# What needs to be done
Rewrite the records below as a numbered list, leaving out any blank lines.

[Entries taken from a collection]
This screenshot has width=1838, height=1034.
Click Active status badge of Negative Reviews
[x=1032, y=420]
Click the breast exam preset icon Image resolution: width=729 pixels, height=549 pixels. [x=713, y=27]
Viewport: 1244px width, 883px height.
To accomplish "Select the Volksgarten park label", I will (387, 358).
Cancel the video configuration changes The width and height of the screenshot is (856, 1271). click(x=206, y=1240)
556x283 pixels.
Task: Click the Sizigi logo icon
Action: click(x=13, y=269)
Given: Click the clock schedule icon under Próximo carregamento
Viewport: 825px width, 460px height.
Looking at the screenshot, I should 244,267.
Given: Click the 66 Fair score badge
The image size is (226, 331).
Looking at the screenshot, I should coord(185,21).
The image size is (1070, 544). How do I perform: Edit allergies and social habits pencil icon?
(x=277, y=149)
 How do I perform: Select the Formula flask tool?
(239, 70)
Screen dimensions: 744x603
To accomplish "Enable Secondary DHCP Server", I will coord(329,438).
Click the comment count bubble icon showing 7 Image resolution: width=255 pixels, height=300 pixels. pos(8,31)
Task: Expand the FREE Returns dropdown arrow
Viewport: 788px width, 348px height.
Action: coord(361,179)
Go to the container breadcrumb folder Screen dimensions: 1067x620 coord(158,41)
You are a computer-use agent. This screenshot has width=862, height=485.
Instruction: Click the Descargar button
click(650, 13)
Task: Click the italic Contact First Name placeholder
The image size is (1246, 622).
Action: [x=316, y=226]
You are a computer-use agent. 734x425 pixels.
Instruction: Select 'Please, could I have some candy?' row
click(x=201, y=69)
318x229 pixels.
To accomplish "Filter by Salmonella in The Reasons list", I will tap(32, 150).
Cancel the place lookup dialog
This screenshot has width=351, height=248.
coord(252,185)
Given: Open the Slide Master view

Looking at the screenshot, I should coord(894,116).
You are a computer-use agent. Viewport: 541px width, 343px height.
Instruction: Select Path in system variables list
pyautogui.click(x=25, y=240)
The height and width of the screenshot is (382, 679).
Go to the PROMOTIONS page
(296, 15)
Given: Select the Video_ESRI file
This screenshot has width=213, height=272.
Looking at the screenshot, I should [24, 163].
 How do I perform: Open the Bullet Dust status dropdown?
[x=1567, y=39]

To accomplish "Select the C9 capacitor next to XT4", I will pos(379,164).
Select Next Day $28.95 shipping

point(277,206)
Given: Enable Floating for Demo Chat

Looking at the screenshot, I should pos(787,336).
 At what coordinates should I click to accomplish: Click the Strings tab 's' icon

# Finished answer
1. This screenshot has width=1838, height=1034.
2. Click Active status badge of Negative Reviews
3. [x=1032, y=420]
4. Click the breast exam preset icon Image resolution: width=729 pixels, height=549 pixels. [x=713, y=27]
5. Viewport: 1244px width, 883px height.
6. To accomplish "Select the Volksgarten park label", I will (387, 358).
7. Cancel the video configuration changes The width and height of the screenshot is (856, 1271). click(x=206, y=1240)
8. 556x283 pixels.
9. Task: Click the Sizigi logo icon
10. Action: click(x=13, y=269)
11. Given: Click the clock schedule icon under Próximo carregamento
12. Viewport: 825px width, 460px height.
13. Looking at the screenshot, I should 244,267.
14. Given: Click the 66 Fair score badge
15. The image size is (226, 331).
16. Looking at the screenshot, I should coord(185,21).
17. The image size is (1070, 544). How do I perform: Edit allergies and social habits pencil icon?
18. (x=277, y=149)
19.  How do I perform: Select the Formula flask tool?
20. (239, 70)
21. Screen dimensions: 744x603
22. To accomplish "Enable Secondary DHCP Server", I will coord(329,438).
23. Click the comment count bubble icon showing 7 Image resolution: width=255 pixels, height=300 pixels. pos(8,31)
24. Task: Expand the FREE Returns dropdown arrow
25. Viewport: 788px width, 348px height.
26. Action: coord(361,179)
27. Go to the container breadcrumb folder Screen dimensions: 1067x620 coord(158,41)
28. You are a computer-use agent. This screenshot has width=862, height=485.
29. Instruction: Click the Descargar button
30. click(650, 13)
31. Task: Click the italic Contact First Name placeholder
32. The image size is (1246, 622).
33. Action: [x=316, y=226]
34. You are a computer-use agent. 734x425 pixels.
35. Instruction: Select 'Please, could I have some candy?' row
36. click(x=201, y=69)
37. 318x229 pixels.
38. To accomplish "Filter by Salmonella in The Reasons list", I will tap(32, 150).
39. Cancel the place lookup dialog
40. This screenshot has width=351, height=248.
41. coord(252,185)
42. Given: Open the Slide Master view
43. Looking at the screenshot, I should coord(894,116).
44. You are a computer-use agent. Viewport: 541px width, 343px height.
45. Instruction: Select Path in system variables list
46. pyautogui.click(x=25, y=240)
47. The height and width of the screenshot is (382, 679).
48. Go to the PROMOTIONS page
49. (296, 15)
50. Given: Select the Video_ESRI file
51. This screenshot has width=213, height=272.
52. Looking at the screenshot, I should [24, 163].
53.  How do I perform: Open the Bullet Dust status dropdown?
54. [x=1567, y=39]
55. To accomplish "Select the C9 capacitor next to XT4", I will pos(379,164).
56. Select Next Day $28.95 shipping
57. point(277,206)
58. Given: Enable Floating for Demo Chat
59. Looking at the screenshot, I should pos(787,336).
60.  At what coordinates should I click to accomplish: Click the Strings tab 's' icon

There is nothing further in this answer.